ВОПРОСЫ И ЗАДАНИЯ:
1. Где, согласно отрывку, не было замечено даже намека на попытку обновления?
2. Перескажите отрывок в двух предложениях.
3. Воспроизведите без изменений часть отрывка между словами «Поэтому при сегодняшней» и «ответственность за страну.» включительно.

ОТРЫВОК ТЕКСТА:
Плохо, конечно, что и сегодня еще нет команды (именно команды) пассионарных людей, которые бы могли системно заменить существующую власть. Я надеялся, что приход во власть части представителей Майдана, а не сцены, ускорит этот процесс. Однако этого не произошло. Система пережила кризис и начала отторгать “чужих” или переваривать их, превращая в “своих”. Везде. И в правительстве, и в парламенте. А в судах я даже намека на попытку обновления не заметил.
Поэтому при сегодняшней вялотекущей ситуации, когда “ни войны, ни мира”, все будет развиваться достаточно предсказуемо. Часть людей Майдана уже выходят из власти, понимая бессмысленность роли то ли пластыря, то ли ширмы. Остальным тоже придется рано или поздно признать, что сегодня мы проиграли. Однако не для того чтобы опустить руки, а для того чтобы работать дальше. Бороться дальше. Запастись терпением и растить из себя не кадровый резерв этой власти, а контрэлиту, готовую не просто организовать и даже выиграть очередной майдан, а взять на себя ответственность за страну.

ИСХОДНЫЕ ДАННЫЕ:
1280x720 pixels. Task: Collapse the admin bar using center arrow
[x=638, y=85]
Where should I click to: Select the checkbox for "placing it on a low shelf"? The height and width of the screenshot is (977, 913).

ОТВЕТЫ ПО ЗАДАНИЯМ:
1. В судах.

2. Приход части представителей Майдана во власть не ускорил появления команды пассионарных людей, способной системно заменить существующую власть, потому что система пережила кризис и начала отторгать «чужих» или превращать их в «своих». При нынешней ситуации «ни войны, ни мира» людям Майдана придется признать поражение, но продолжать работать и бороться, растя из себя контрэлиту, готовую взять на себя ответственность за страну.

3.
Поэтому при сегодняшней вялотекущей ситуации, когда “ни войны, ни мира”, все будет развиваться достаточно предсказуемо. Часть людей Майдана уже выходят из власти, понимая бессмысленность роли то ли пластыря, то ли ширмы. Остальным тоже придется рано или поздно признать, что сегодня мы проиграли. Однако не для того чтобы опустить руки, а для того чтобы работать дальше. Бороться дальше. Запастись терпением и растить из себя не кадровый резерв этой власти, а контрэлиту, готовую не просто организовать и даже выиграть очередной майдан, а взять на себя ответственность за страну.